This profile is part of IEEE Spectrum's Special Report on Dream Jobs 2010.
The gleaming grand piano looks like others I've seen. But with utmost politeness, Hiroko Ohmura informs me that I'm mistaken. With that, she attacks the keys, and the notes of Beethoven's Sonata No. 8 in C minor, the famed "Pathétique," fill the vast auditorium. I'm entranced. When she's finished, she points inside the ebony cabinet: There are no strings; the sound comes from an array of speakers.
"You like the music?" she asks. Reaching below the keyboard, she removes a USB thumb drive from a small control panel. "You can take it with you."
We're at Yamaha Corp.'s headquarters in Hamamatsu, Japan, an industrial city about 250 kilometers southwest of Tokyo. As a manager in Yamaha's professional audio and digital musical instruments division, Ohmura dreams up the next generation of keyboards that musicians will seek for their studios and consumers will crave for their living rooms. She's just demonstrated what's probably the most advanced digital piano ever created. Called the AvantGrand, it's engineered to replicate the sound and feel of a concert-quality grand—except it's smaller, much cheaper, and full of digital tricks.

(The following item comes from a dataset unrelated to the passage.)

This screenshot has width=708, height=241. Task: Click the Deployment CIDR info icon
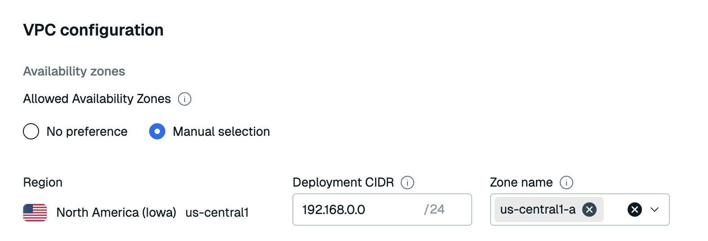tap(407, 183)
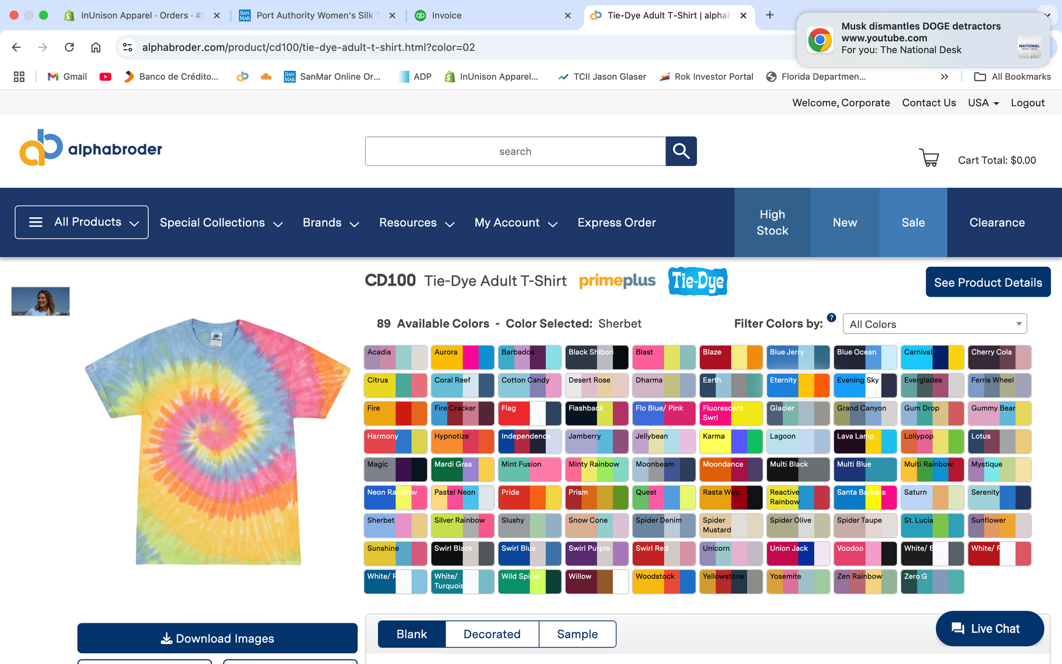Screen dimensions: 1062x664
Task: Click the browser home icon
Action: pos(96,47)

"This piano," the amiable Ohmura says, her eyes fixed on the keys, "I know all about it." She should; she helped design every part of it.
Ohmura, who is 39, says she loved playing piano as a child but never imagined she would one day work with pianos. "Or play them at work," she says with a smile. Growing up in the Hamamatsu area—where in 1887 Torakusu Yamaha started a piano business that would become a Japanese powerhouse—she of course knew all about her hometown company. And after graduating in 1992 from Yokohama National University, where she studied psychology and computer science, she applied for and got a job at Yamaha. The job, however, involved not musical but computer keyboards: Ohmura was a systems engineer in Yamaha's IT department, tending to networks and writing software.
One day in 1997, her supervisor told her she was being transferred to the digital instruments division. The news floored her. Personnel transfers are common in Japanese companies, but Ohmura says she never asked for the change. "I transferred to this division by accident," is how she puts it.
Whatever the reason, the move made her "very happy." She started out designing LCD interfaces for electronic keyboards. She was then promoted to product engineer and worked on the popular Clavinova series of digital pianos. Her job became more managerial, but Ohmura kept a hand in the design department. Her name appeared on several patents, including one for a keyboard display that rendered a bouncing ball above the keys, showing players which ones to press.